There's the Harry Reid intern who, when served with a class-action health care reform lawsuit against his boss, tells a reporter who's asked the spelling of his name, "You can stop talking to me now. And that's off the record."

There are the navigational struggles faced by a group of Tennessee activists weaving from office to office on Capitol Hill: "At one point, as the group is trying to hook up with Juster, who is the designated driver, they get so turned around that Dawn laughs, 'We're not Washington insiders, are we?' To which someone else mutters, 'Thank God.'"
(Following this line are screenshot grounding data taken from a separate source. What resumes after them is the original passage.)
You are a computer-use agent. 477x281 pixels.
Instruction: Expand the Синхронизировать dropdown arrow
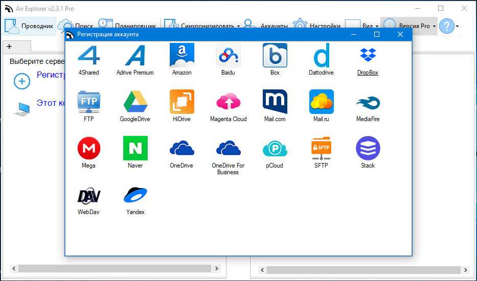238,26

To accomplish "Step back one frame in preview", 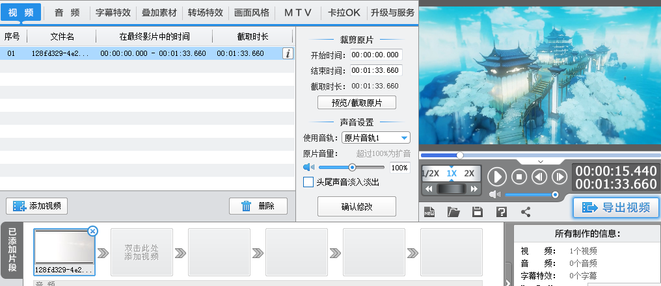I will 539,177.

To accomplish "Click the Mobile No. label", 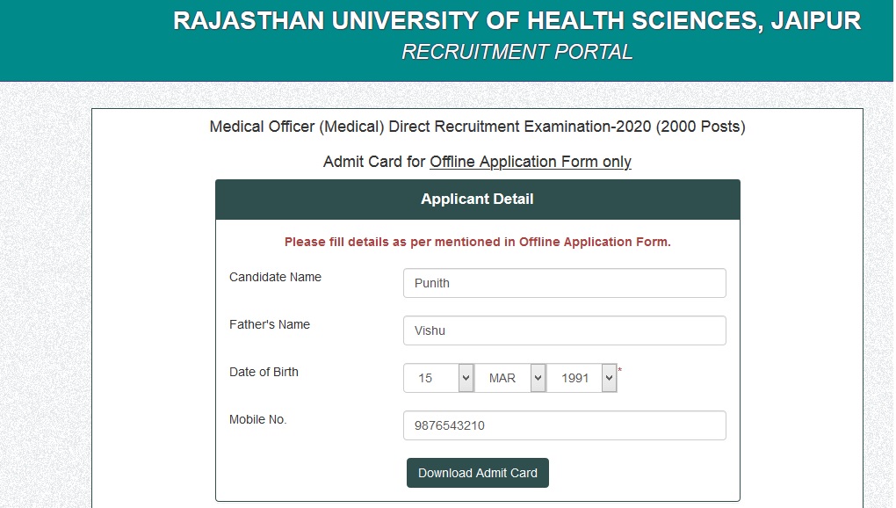I will click(257, 419).
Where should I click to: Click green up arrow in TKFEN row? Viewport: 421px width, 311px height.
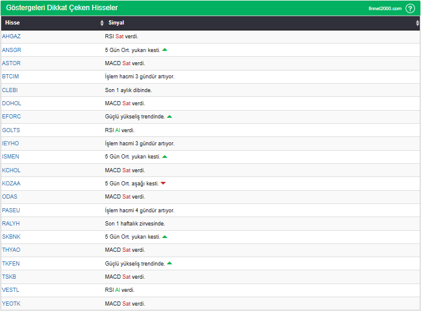click(169, 263)
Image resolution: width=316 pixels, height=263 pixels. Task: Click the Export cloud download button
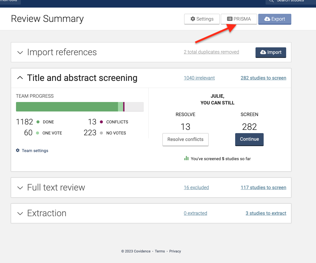(274, 19)
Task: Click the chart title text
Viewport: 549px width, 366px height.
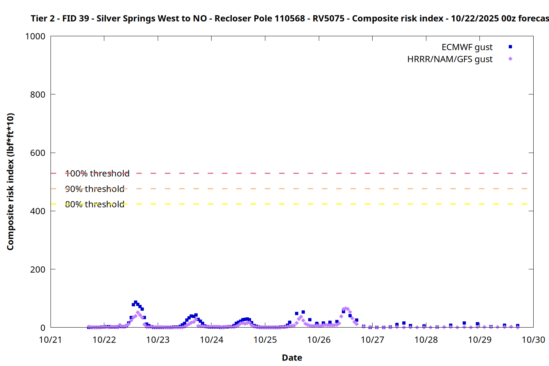Action: [289, 18]
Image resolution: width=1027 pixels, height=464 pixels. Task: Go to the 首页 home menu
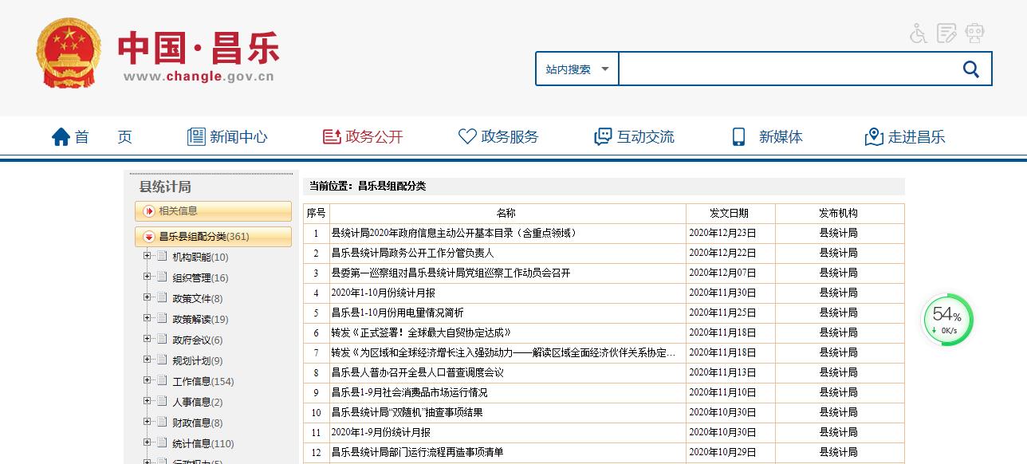92,137
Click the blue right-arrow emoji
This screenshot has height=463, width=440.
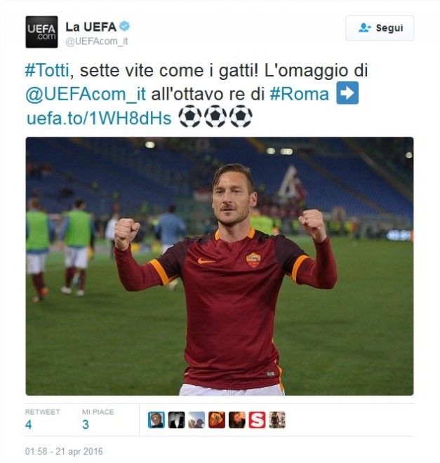[x=347, y=93]
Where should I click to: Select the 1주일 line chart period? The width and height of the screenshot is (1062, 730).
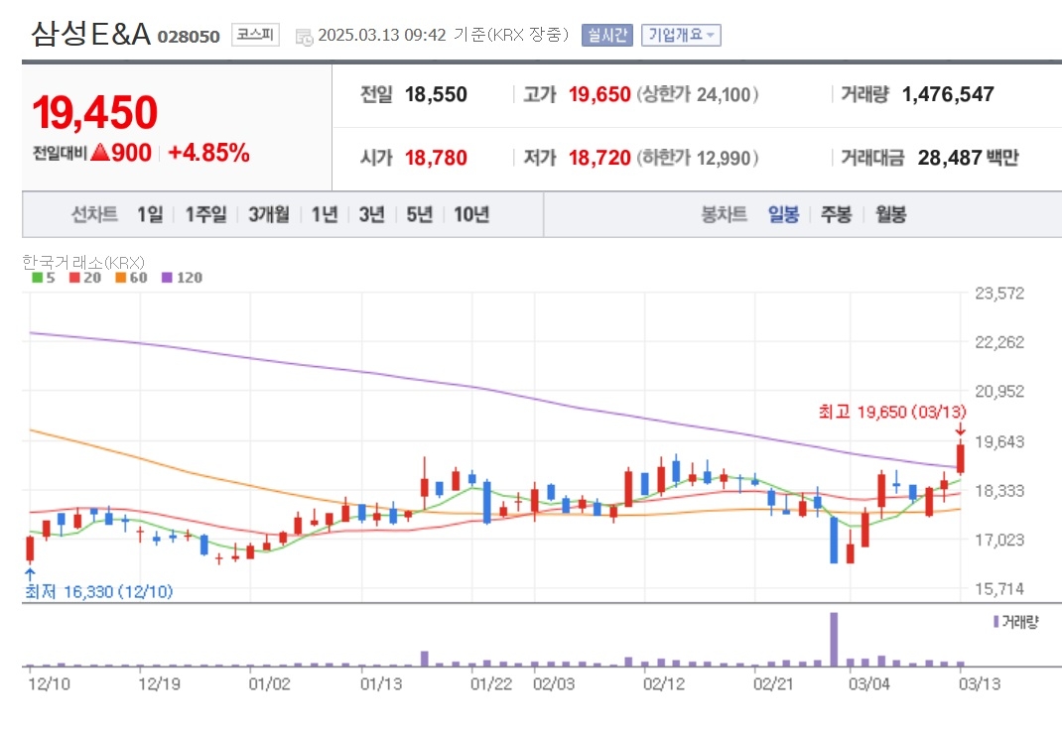pyautogui.click(x=205, y=214)
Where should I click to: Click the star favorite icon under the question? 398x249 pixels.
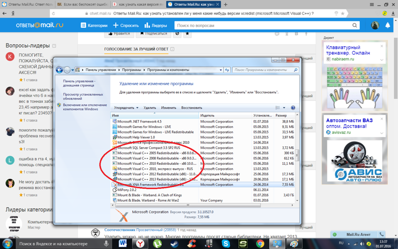pos(188,34)
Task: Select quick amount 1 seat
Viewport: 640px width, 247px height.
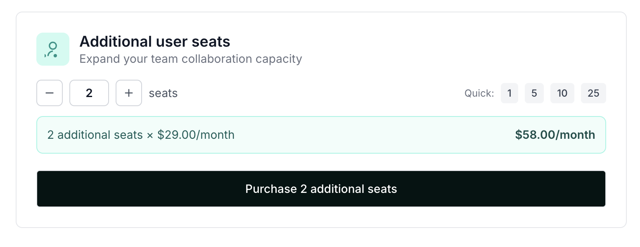Action: coord(510,93)
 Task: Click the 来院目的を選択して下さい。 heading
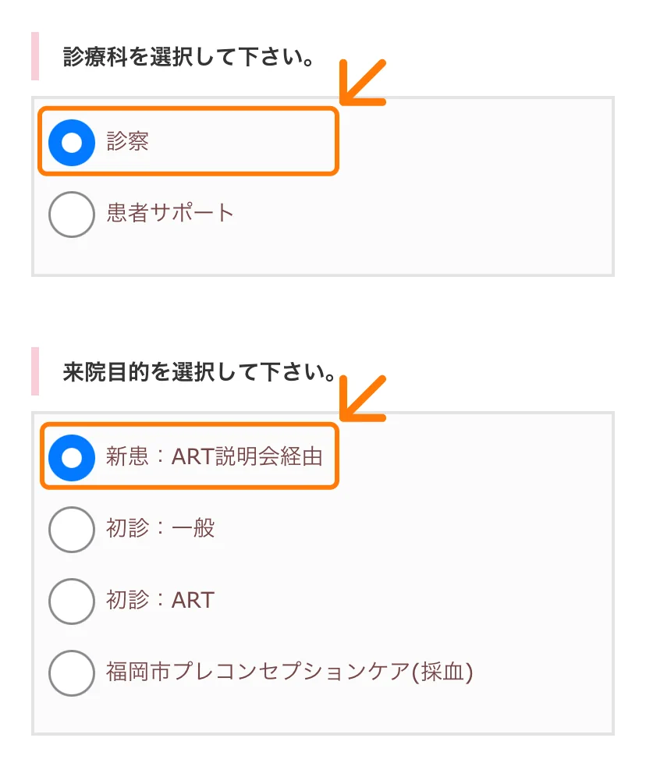(199, 373)
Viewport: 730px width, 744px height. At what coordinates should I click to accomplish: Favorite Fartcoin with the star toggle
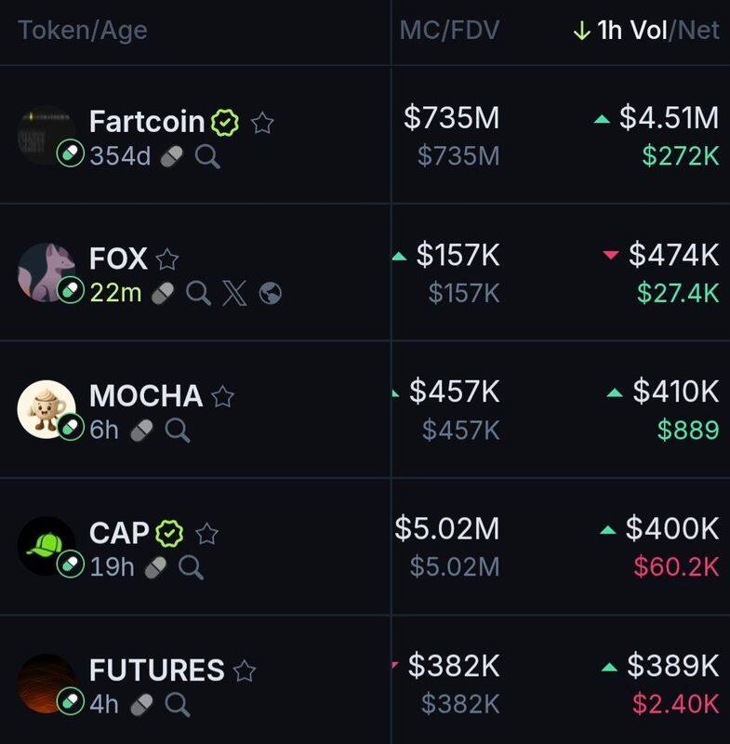coord(262,122)
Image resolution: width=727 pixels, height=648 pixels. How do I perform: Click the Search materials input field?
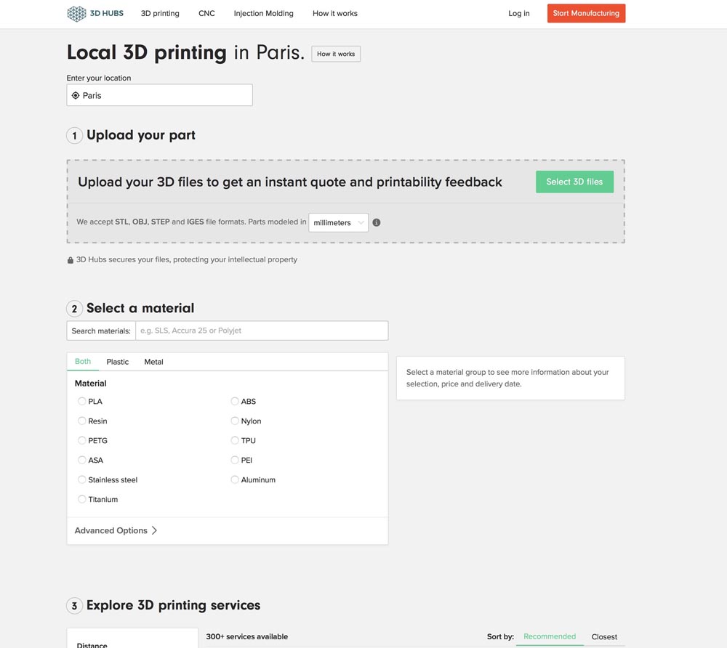262,331

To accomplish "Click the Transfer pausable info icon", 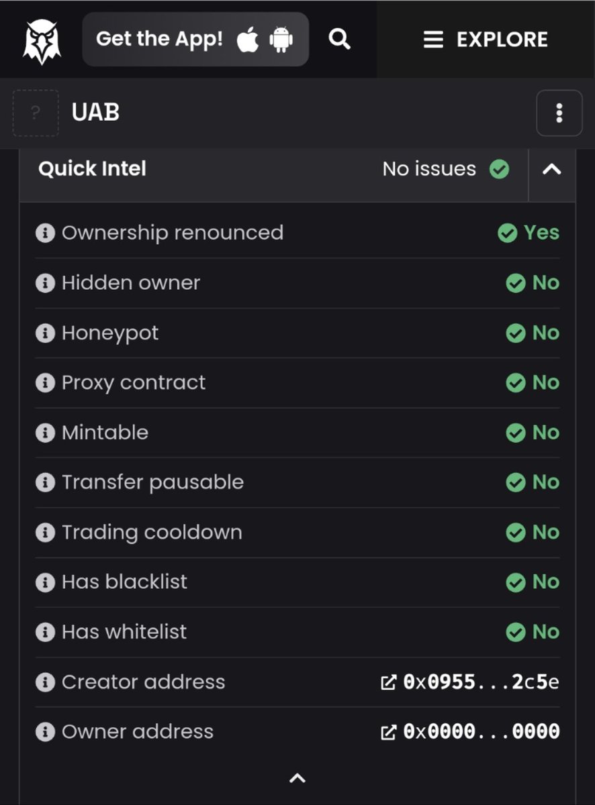I will [45, 482].
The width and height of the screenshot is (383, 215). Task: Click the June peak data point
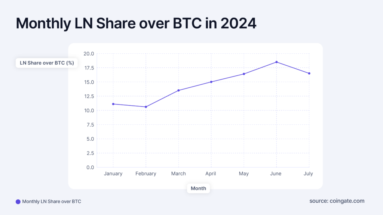click(276, 62)
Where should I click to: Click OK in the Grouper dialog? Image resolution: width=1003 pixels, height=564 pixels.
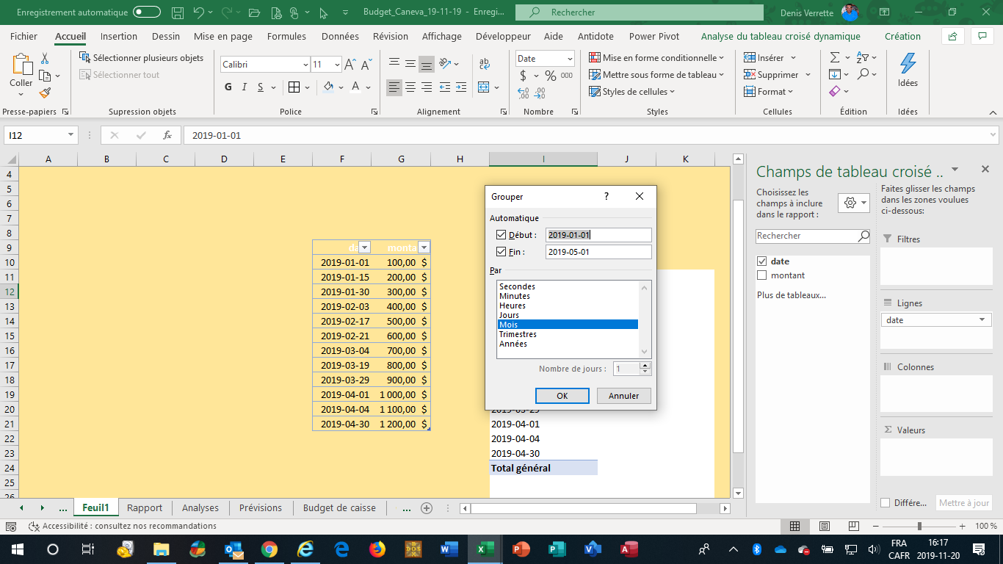tap(562, 396)
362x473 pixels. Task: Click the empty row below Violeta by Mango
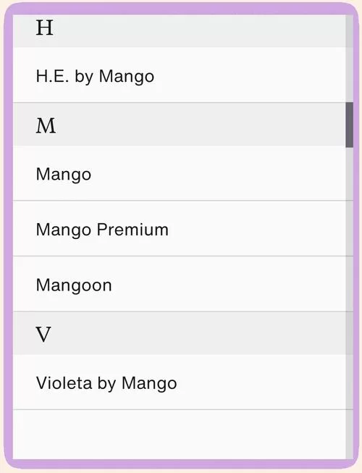[x=179, y=435]
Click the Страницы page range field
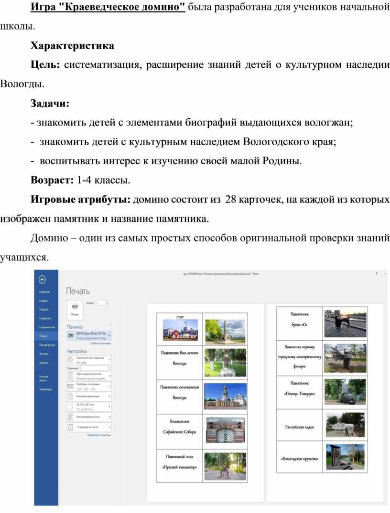Screen dimensions: 390x513 coord(95,368)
And then there's the question of how to serve the class-action suit to the president:

[Irion] moves on in search of the White House mailroom, which is rumored to be at 1800 G Street NW. When he arrives, though, the security guard at the building has no idea what he's talking about, so Irion decides to head directly for 1600 Pennsylvania Ave., under the notion that service can be achieved at a "residence or office." On this brutally hot afternoon, he approaches some Secret Service agents outside the White House.

... You can imagine how that ends.

Mencimer is tagging along as Van Irion, a Ron Paul-backed House candidate in the Tennessee GOP primary, attempts to serve copies of his class action suit to Reid, Obama, Nancy Pelosi, and Eric Holder. With 30,000 individuals on board as plaintiffs, the suit attacks the health care law on tenth amendment grounds.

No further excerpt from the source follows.